Using the MVC layered model helps manage complex applications because developers can focus on one aspect at a time. For example, developers can focus on view design without relying on business logic, while also making application testing easier.

Using the MVC layered model also simplifies group development, where different developers can develop views, controller logic, and business logic at the same time.

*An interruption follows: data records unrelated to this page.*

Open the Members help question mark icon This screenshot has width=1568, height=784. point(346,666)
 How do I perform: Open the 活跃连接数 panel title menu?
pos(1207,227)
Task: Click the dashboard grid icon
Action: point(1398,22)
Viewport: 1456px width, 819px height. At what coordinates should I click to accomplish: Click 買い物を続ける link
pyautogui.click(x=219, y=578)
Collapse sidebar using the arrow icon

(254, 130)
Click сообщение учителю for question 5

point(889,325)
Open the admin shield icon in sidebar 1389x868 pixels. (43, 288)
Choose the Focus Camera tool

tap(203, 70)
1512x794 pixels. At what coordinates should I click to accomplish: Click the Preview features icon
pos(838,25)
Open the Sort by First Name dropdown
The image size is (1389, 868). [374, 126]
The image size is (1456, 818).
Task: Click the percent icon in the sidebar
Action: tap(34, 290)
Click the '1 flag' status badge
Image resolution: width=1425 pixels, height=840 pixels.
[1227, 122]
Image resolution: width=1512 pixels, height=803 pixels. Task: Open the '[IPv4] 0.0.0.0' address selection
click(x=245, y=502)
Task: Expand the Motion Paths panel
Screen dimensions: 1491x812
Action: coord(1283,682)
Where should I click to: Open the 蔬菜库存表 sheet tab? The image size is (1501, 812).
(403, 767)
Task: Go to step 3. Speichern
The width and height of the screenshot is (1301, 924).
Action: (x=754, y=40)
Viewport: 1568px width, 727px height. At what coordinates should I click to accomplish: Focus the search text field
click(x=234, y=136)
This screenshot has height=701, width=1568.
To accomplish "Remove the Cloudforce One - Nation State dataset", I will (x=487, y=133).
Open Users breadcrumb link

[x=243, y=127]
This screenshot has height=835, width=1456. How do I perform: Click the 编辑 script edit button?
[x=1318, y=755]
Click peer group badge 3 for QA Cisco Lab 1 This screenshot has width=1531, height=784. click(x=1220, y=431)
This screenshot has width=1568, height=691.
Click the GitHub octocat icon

The most typical MVC is JSP+servlet+javabean .

 

Why the MVC design pattern is not one of the 23 design patterns

Look at this problem from two angles:

1. We call the MVC design pattern so, so is MVC a design pattern? Or is MVC a kind of framework? Frameworks and design patterns, while similar, are fundamentally different. A design pattern is a description of a recurring problem in a certain environment and a solution to the problem. It is more abstract than a framework; a framework can be expressed in code, and can be directly executed or reused, while design patterns are only instances. To be expressed in code, design patterns are smaller elements than frames. A framework often contains one or more design patterns. The framework is always aimed at a specific application area, but the same design pattern can be applied to various applications. It can be said that the framework is software, and the design pattern is the knowledge of the software; the framework is the great wisdom, which is used to divide the software design; the design pattern is a small skill, which proposes solutions to specific problems to improve the code reuse rate and reduce the coupling degree. . From this perspective, MVC should belong to a framework, not a design pattern

2. The first point said, "A framework often contains one or more design patterns", which is actually true. The authors of "GOF", that is, "Design Patterns", did not mention MVC as a design pattern. In their view, MVC is actually an evolution of the design patterns of the other three attractions: Observer Pattern + Strategy Pattern + Combination pattern, factory pattern and decorator pattern may also be used according to different implementations of MVC in the framework. For example, the model is the data of the application, and the view handles the content displayed to the user on the screen. To this end, MVC is based on the push/subscribe model on the core communication. When a model changes, it sends update notifications to other modules of the application. Subscribers- --- Usually a controller then updates the corresponding view. This natural observation relationship promotes multiple views to be associated with the same model.